Grandma Terri and Grandpa Stan we down for a short visit this weekend. Aunt Jacy graduated from Appalachian State so they were here for a few days and in Boone, NC for a few days. It was a nice visit. Grandma Matthews came over yesterday for Mother's Day.

Monday, May 3, 2010

Almost went to the Hospital

Nicholas woke up around 5 am on Sunday vomiting. He wasn't acting like he was in pain when he has a shunt malfunction so we didn't know what to think. He kept vomiting until about 8 and wouldn't eat. He was happy and laughing but throwing up. We decided to go to the ER and get a scan done, but I tried feeding him right before we were going to leave and he drank his bottle and kept it down. So we didn't go to the ER and decided to see how he was the rest of the day. He ate ok and didn't have any vomiting. We are thinking that he had a food allergy reaction. He had 4 containers of food on Saturday that had mangoes in them. He has spit up after eating peaches too so we are going to avoid all pitted fruits. We also used a different brand of rice cereal on Sat. This one had sunflower oil in it compared to soybean oil in the other brand. So we pitched the new brand and got more of the old just in case it was the sunflower oil. He has been happy and eating so we hope whatever was going on is gone.

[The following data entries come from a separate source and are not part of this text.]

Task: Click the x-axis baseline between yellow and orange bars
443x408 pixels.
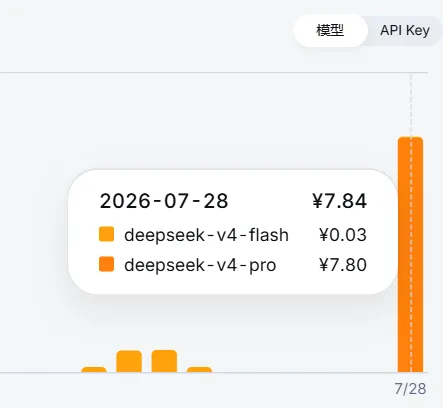Action: 305,372
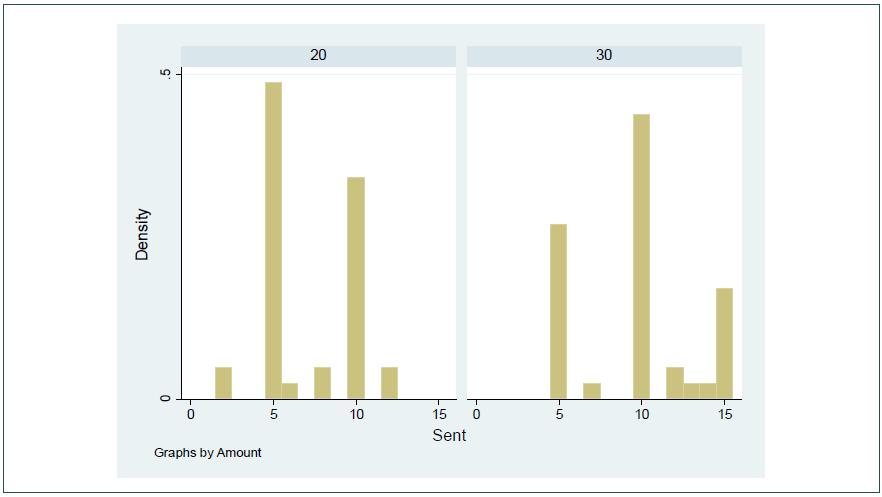Select the small bar at 7 in panel 30

click(x=591, y=391)
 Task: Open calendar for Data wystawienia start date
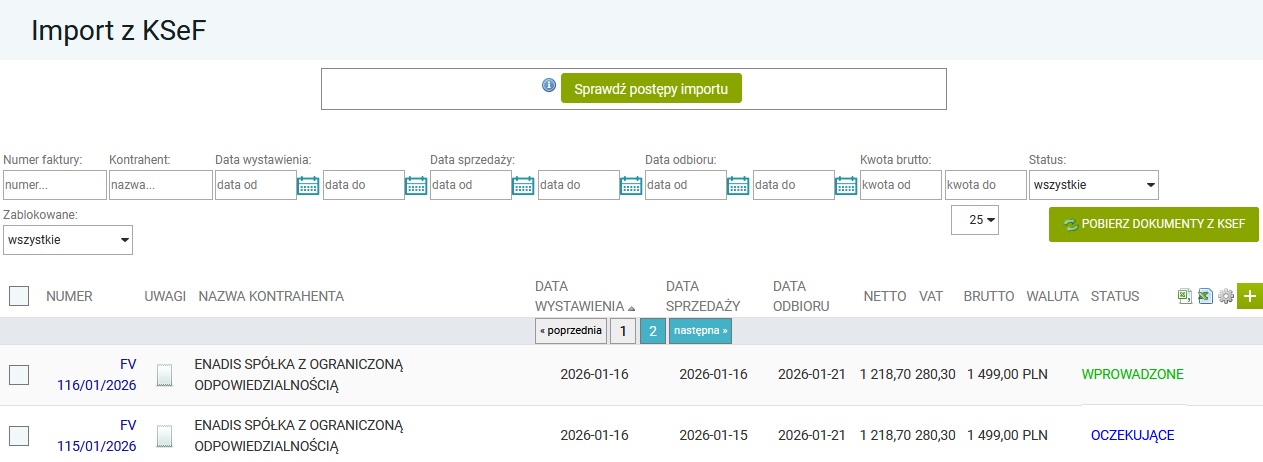pyautogui.click(x=308, y=185)
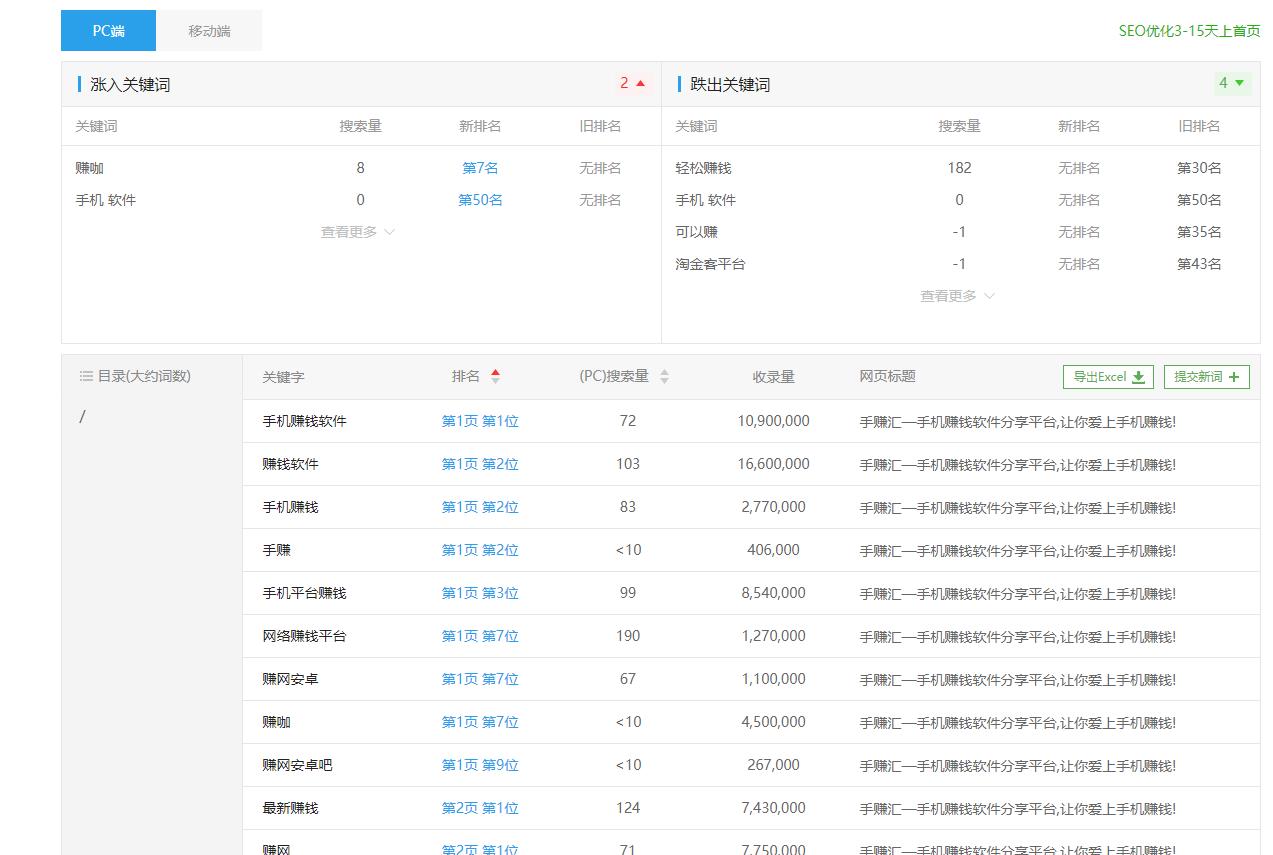Expand 查看更多 in the 涨入关键词 panel
Image resolution: width=1273 pixels, height=855 pixels.
[x=350, y=231]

Nicholas did really we with his therapies last week. His OT brings an exercise ball for him and lays him on his stomach on it. It really works his neck and trunk muscles because if he wants to see something he really has to lift his head up since it in lower than the rest of his body on the ball. She is also looking into getting him a brace for his left arm. He doesn't use that arm much and keeps his hand in a fist. He would wear the brace at night to keep his hand open. She is also going to try to get a Big Mack Switch for him to try. It is a big button that attaches to a toy and he touches the button to make something happen. She said the company usually will let patients test the products before buying them so she is going to see if we can get one to try.
He had an appointment with the Pulmonologist, lung doctor, on Thursday. He took him off of FloVent. His lungs sound great and he isn't on any meds for them anymore. He is still on the FloVent for the GI doctor so we still have to give it to him. FloVent, which is an inhaled steroid, is supposed to help heal his esophagus.